Provided records:
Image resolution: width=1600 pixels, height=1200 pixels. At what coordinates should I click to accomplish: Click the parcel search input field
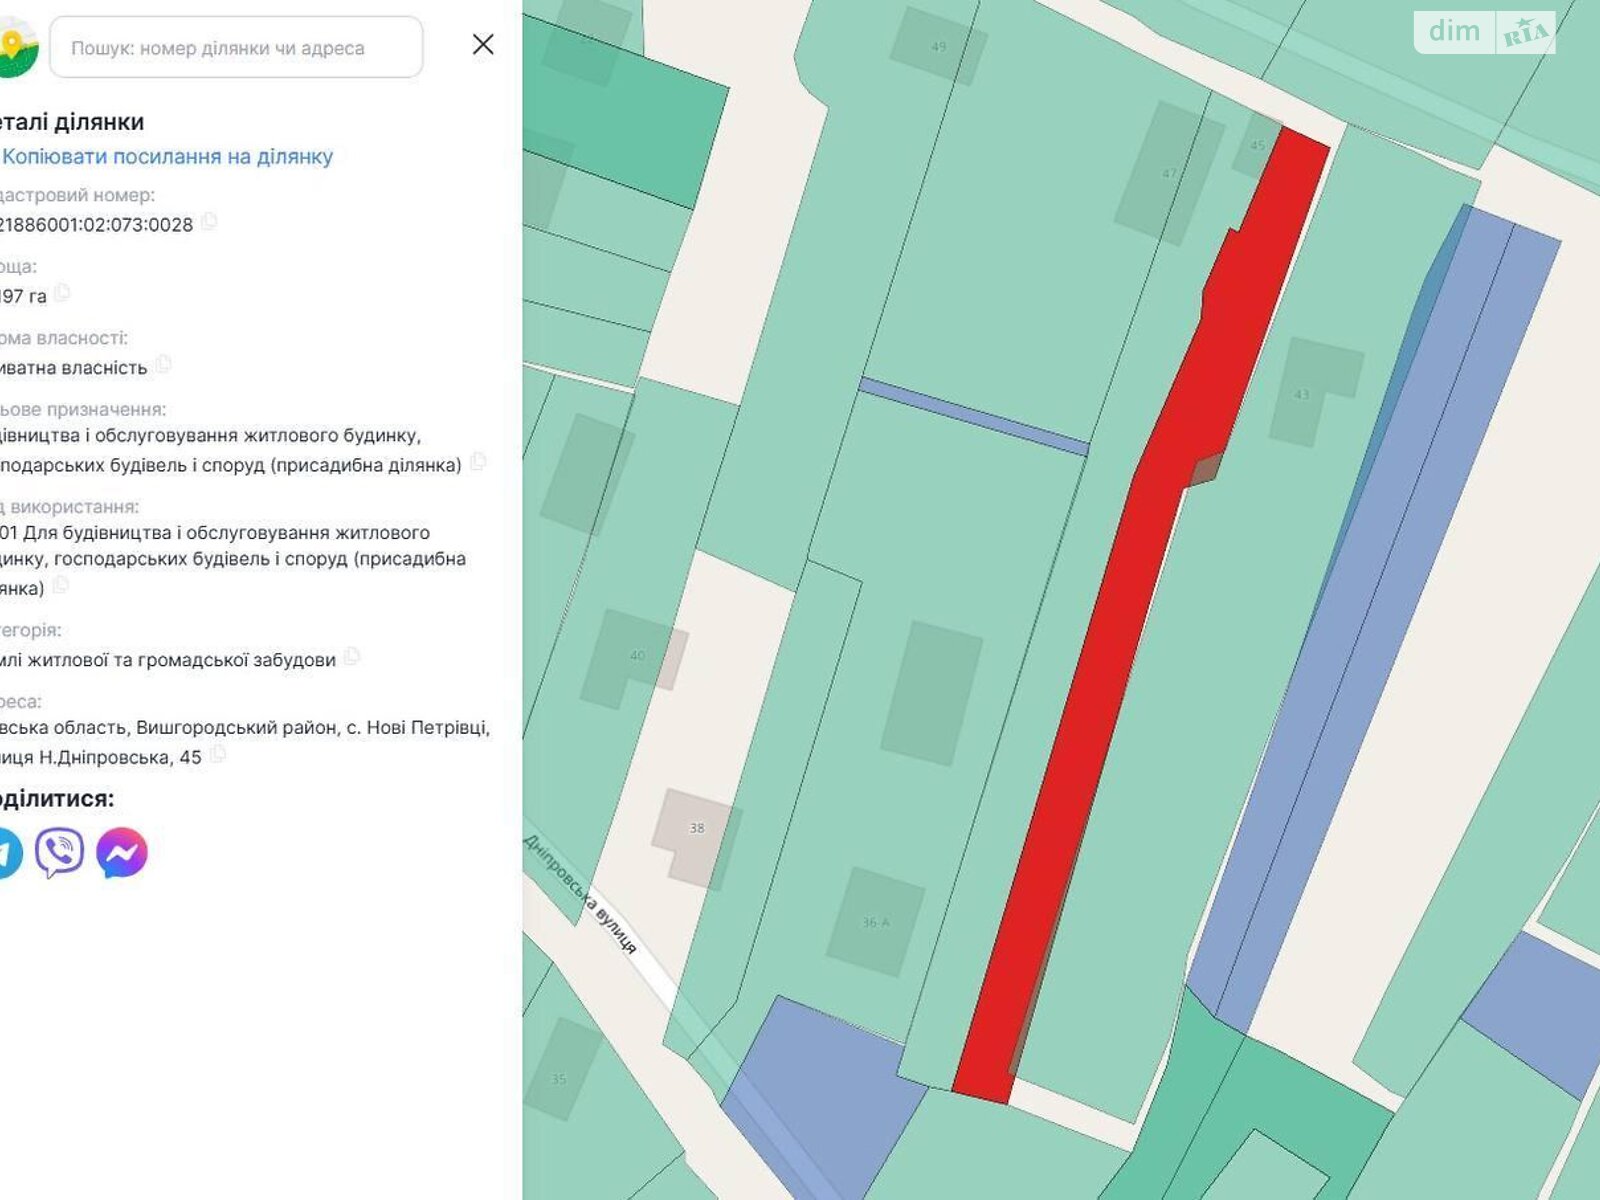tap(236, 47)
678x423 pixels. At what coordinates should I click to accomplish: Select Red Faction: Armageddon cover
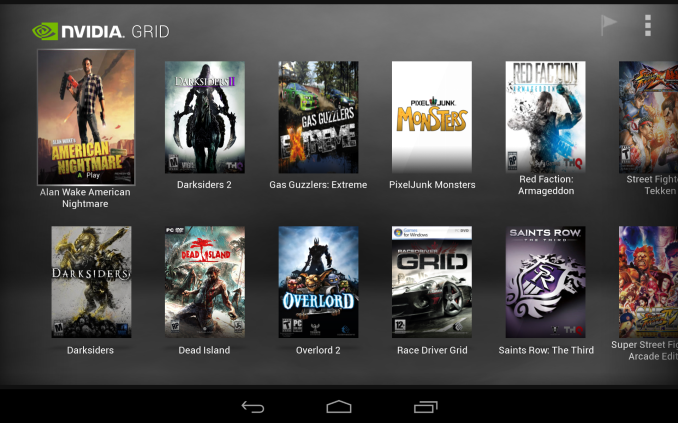click(545, 117)
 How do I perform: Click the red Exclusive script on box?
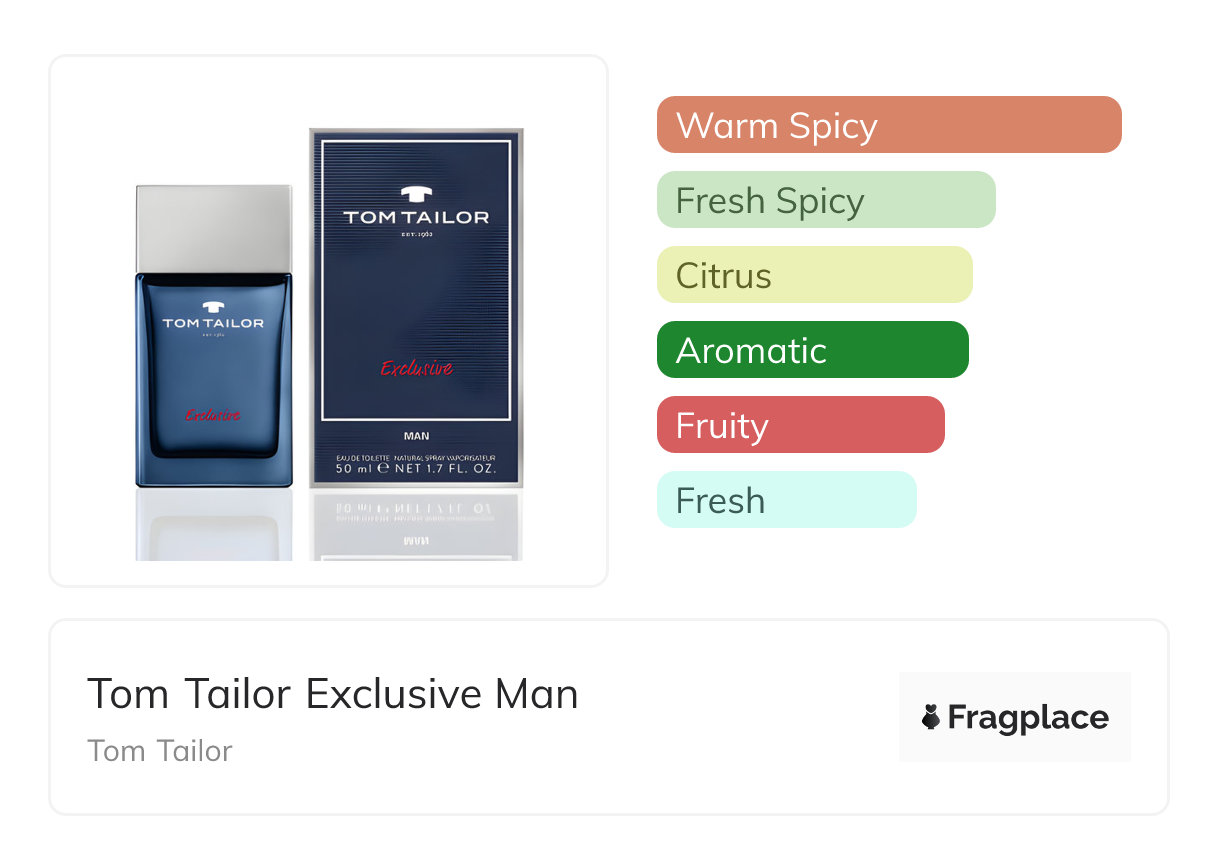tap(417, 369)
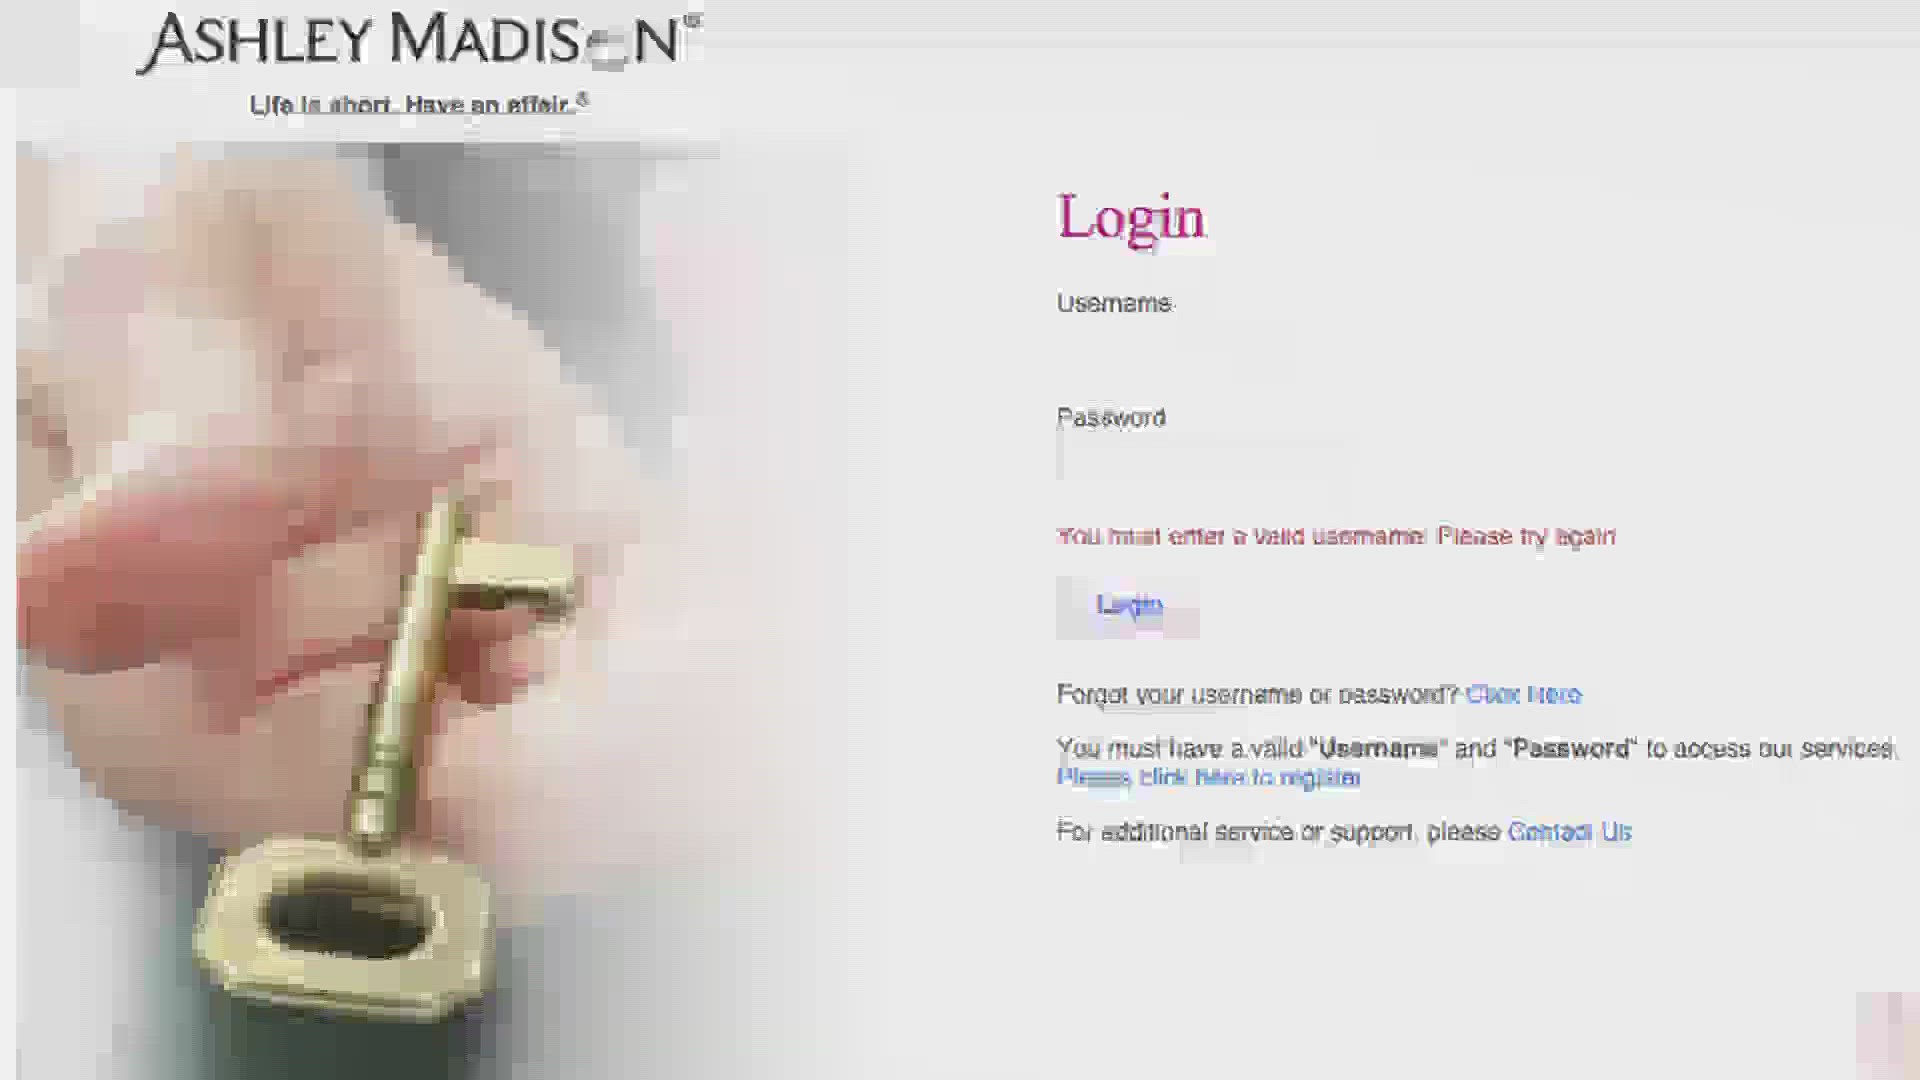This screenshot has height=1080, width=1920.
Task: Submit with the Login button
Action: coord(1128,606)
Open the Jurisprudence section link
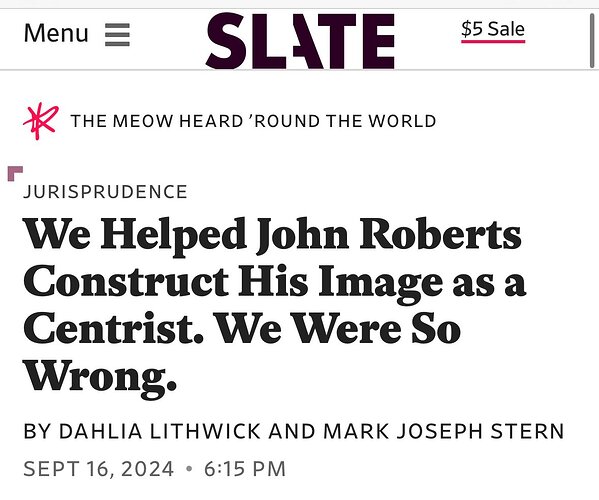The image size is (599, 500). (x=105, y=192)
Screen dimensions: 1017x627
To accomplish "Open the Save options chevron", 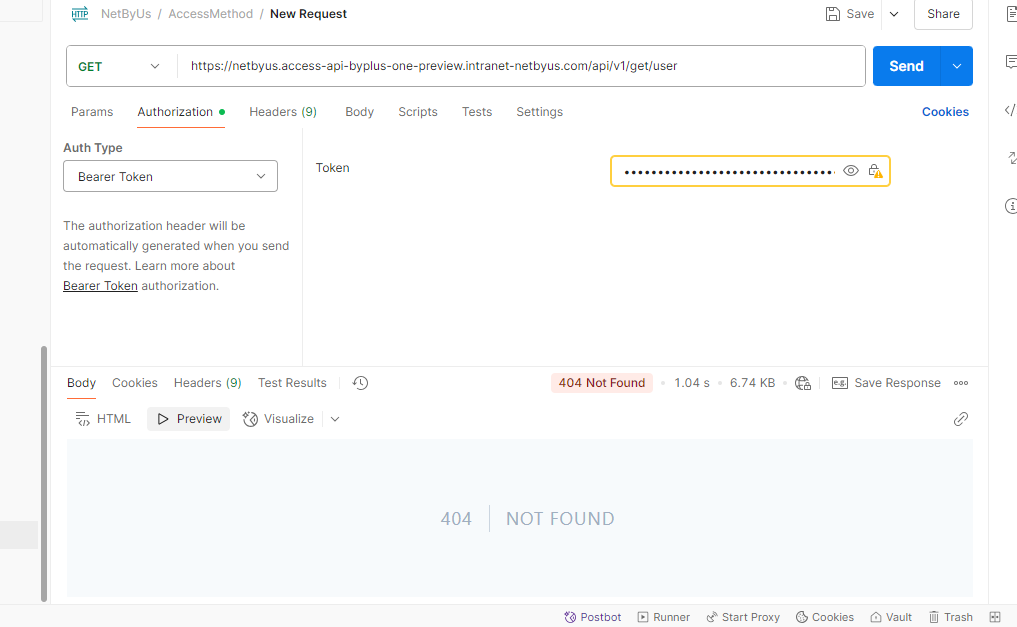I will (x=894, y=14).
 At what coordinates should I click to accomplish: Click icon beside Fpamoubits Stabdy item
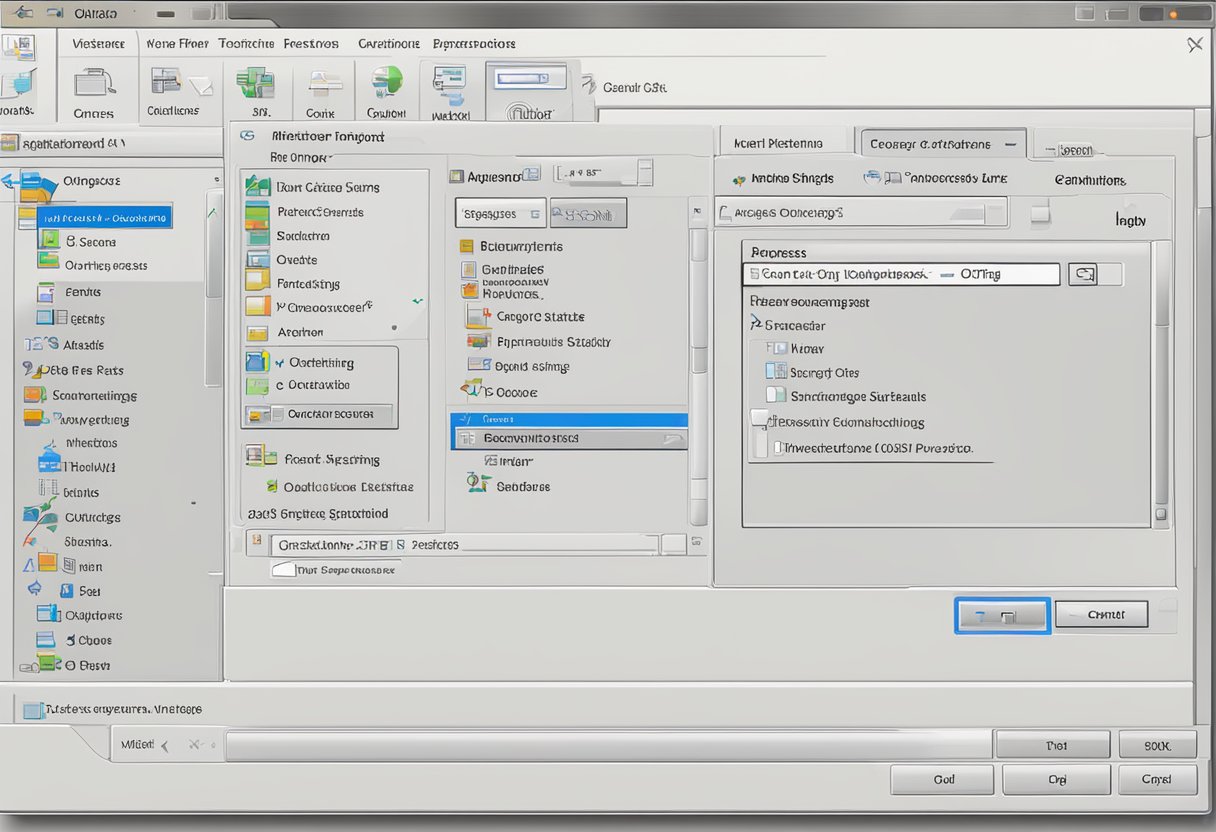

About this task:
For this exercise, reproduce exactly the lines of the records above from the one with "How do I perform: Click" up to and including the one with "Screen dimensions: 1017x627", without pictures.

Your response:
 How do I perform: Click the red Exclusive script on box?
tap(417, 369)
This screenshot has height=1080, width=1920.
Task: Submit with the Login button
Action: coord(1128,606)
Open the Jurisprudence section link
The image size is (599, 500). (x=105, y=192)
Screen dimensions: 1017x627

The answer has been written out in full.